The Moment the World Shifted
The Ediacaran-Cambrian boundary, preserved in the rocks above these reefs, marks the most dramatic biological transition in Earth's history. Within a few million years, animals with skeletons, guts, and nervous systems appeared across the globe. The microbial reefs that had dominated for nearly three billion years collapsed.
But the Flinders reefs did not simply die—they were buried. A pulse of sediment, possibly from a storm or a shifting delta, smothered the living mounds in fine sand before grazers and burrowers could tear them apart. That sand turned to quartzite, preserving the reef's three-dimensional form in exquisite detail. Walk across the outcrops today and you step on the actual surfaces of 540-million-year-old bacterial cities, their growth laminae still visible.

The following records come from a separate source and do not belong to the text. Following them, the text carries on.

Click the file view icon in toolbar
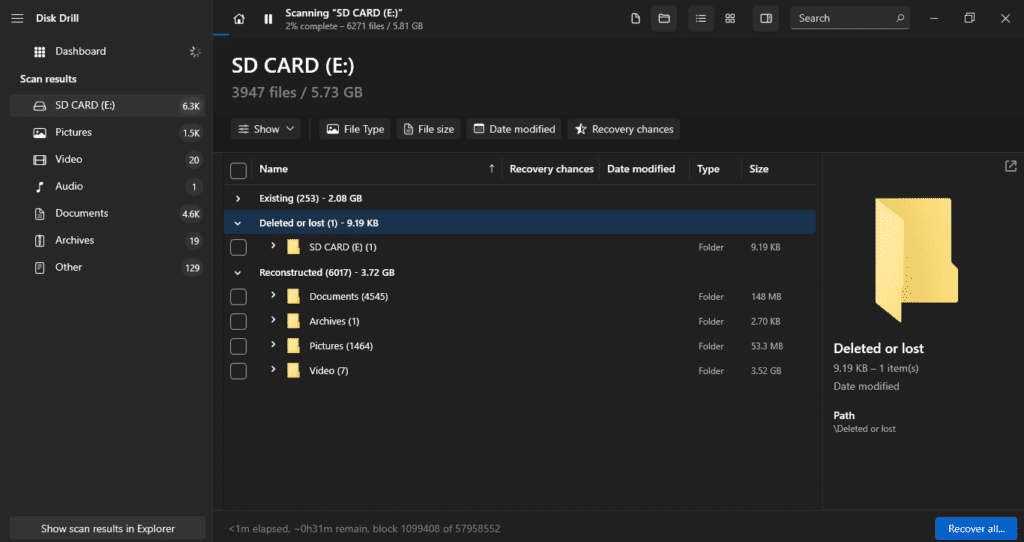 [636, 18]
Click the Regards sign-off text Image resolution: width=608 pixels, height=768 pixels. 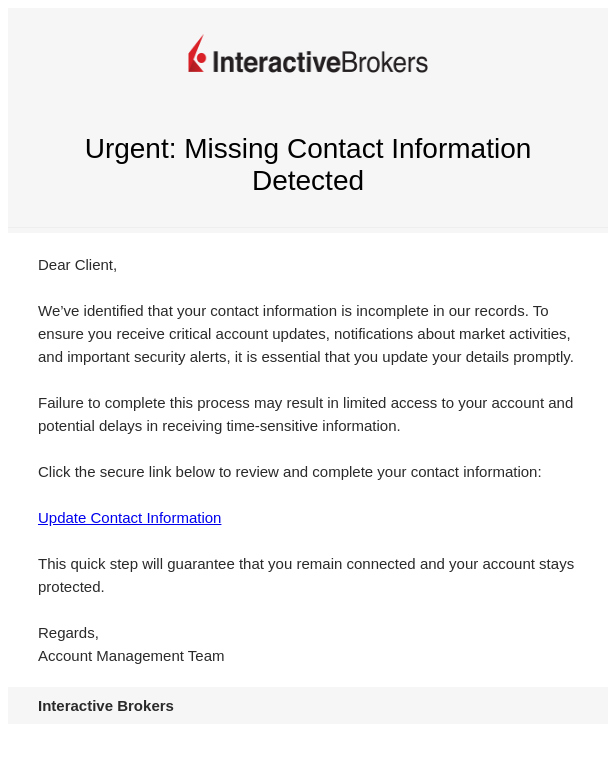click(68, 633)
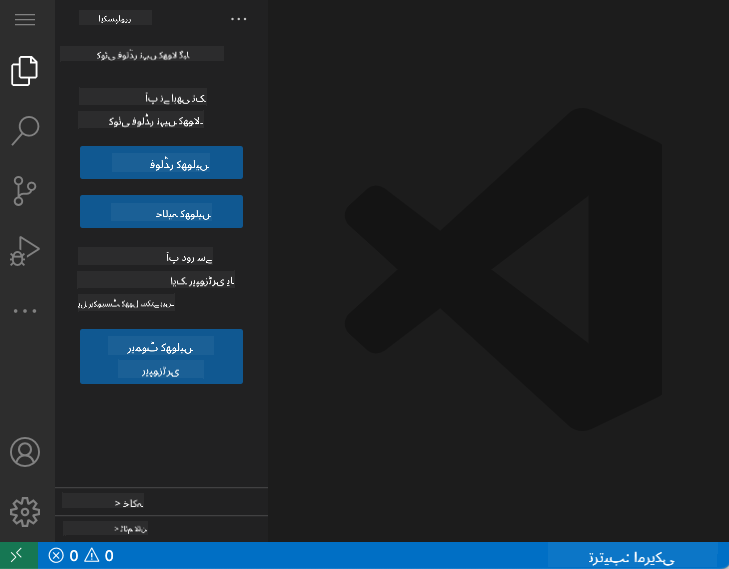Open the Explorer view in activity bar
This screenshot has height=569, width=729.
25,71
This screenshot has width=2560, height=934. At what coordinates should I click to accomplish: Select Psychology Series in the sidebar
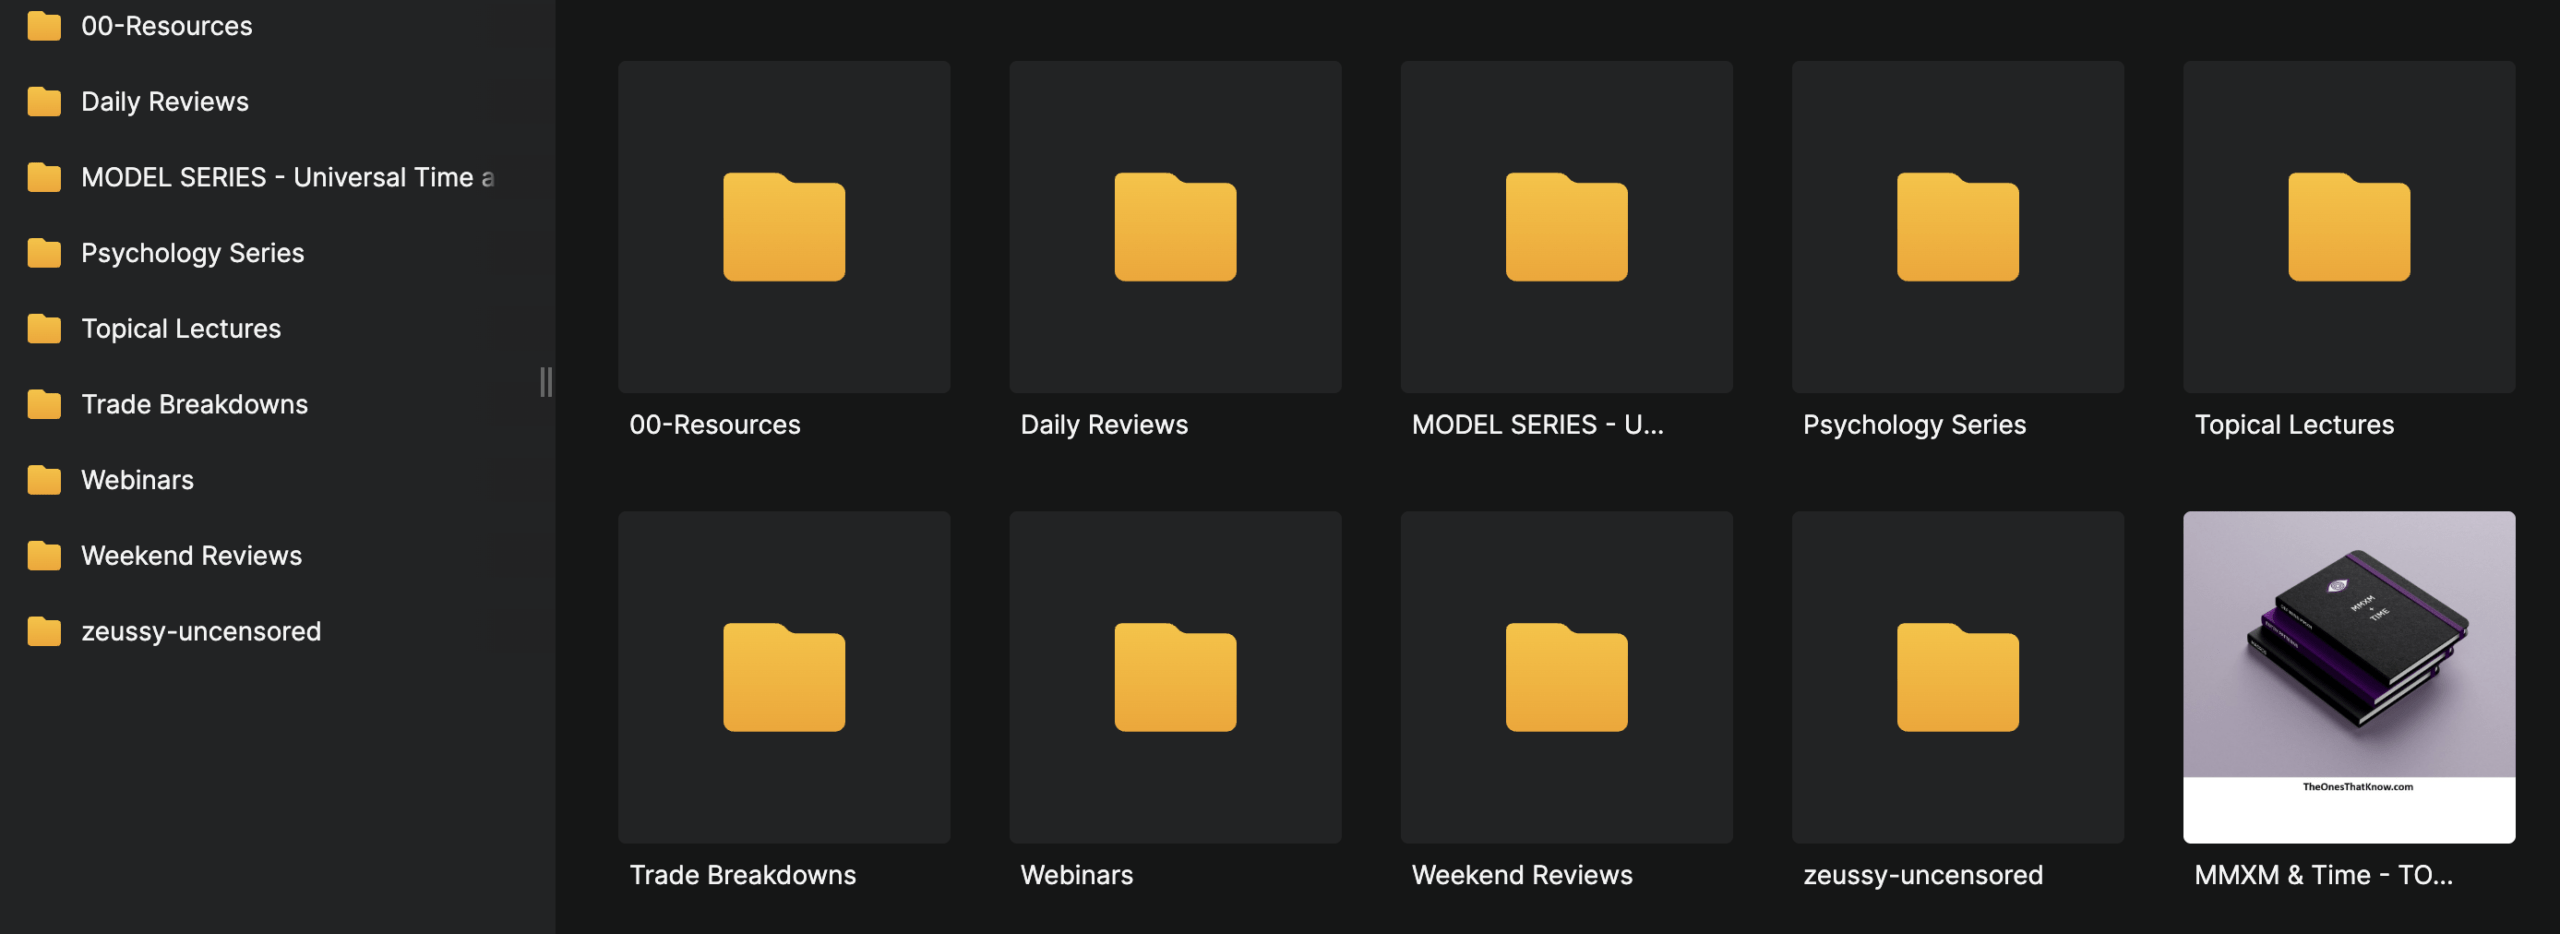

The animals did not outcompete the microbes. They simply inherited a world the microbes had built.
A Lost World in the Desert
The Flinders Ranges are not gentle country. The landscape is rough, red, and folded, with ridges of quartzite cutting across the skyline. The fossil reefs outcrop on the western slopes of the range, near the abandoned town of Beltana, where the heat shimmers off the stone and the only sound is wind.
What makes these reefs scientifically precious is their timing. They grew at the very end of the Ediacaran period, when the first animals—soft-bodied, quilted, and strange—already moved across the seafloor. The trace fossils of burrowing worms appear in the same beds. Yet the reefs themselves show no evidence of animal interference. No borings, no grazing marks, no breakage. The microbial world held, intact, until the moment it was buried.
This is the last photograph of an Earth without animals.
What the Reefs Remember
The chemistry of the reef carbonates records something else: the precise composition of Ediacaran seawater. Ratios of carbon isotopes in the layers track changes in the global carbon cycle across the Precambrian-Cambrian boundary. Strontium isotopes reveal the rate of continental weathering. The reefs are not just fossils—they are archives of the ocean that gave rise to animal life.
Modern microbial reefs still exist, in places like Shark Bay in Western Australia and the hypersaline lakes of the Bahamas. But they are stunted, marginal things, pushed to extreme environments where animals cannot survive. The Flinders reefs grew in the mainstream of Ediacaran seas, in waters that teemed with the first mobile creatures. They were not refuges. They were the normal world.
That world ended 540 million years ago. The stone that holds it remains.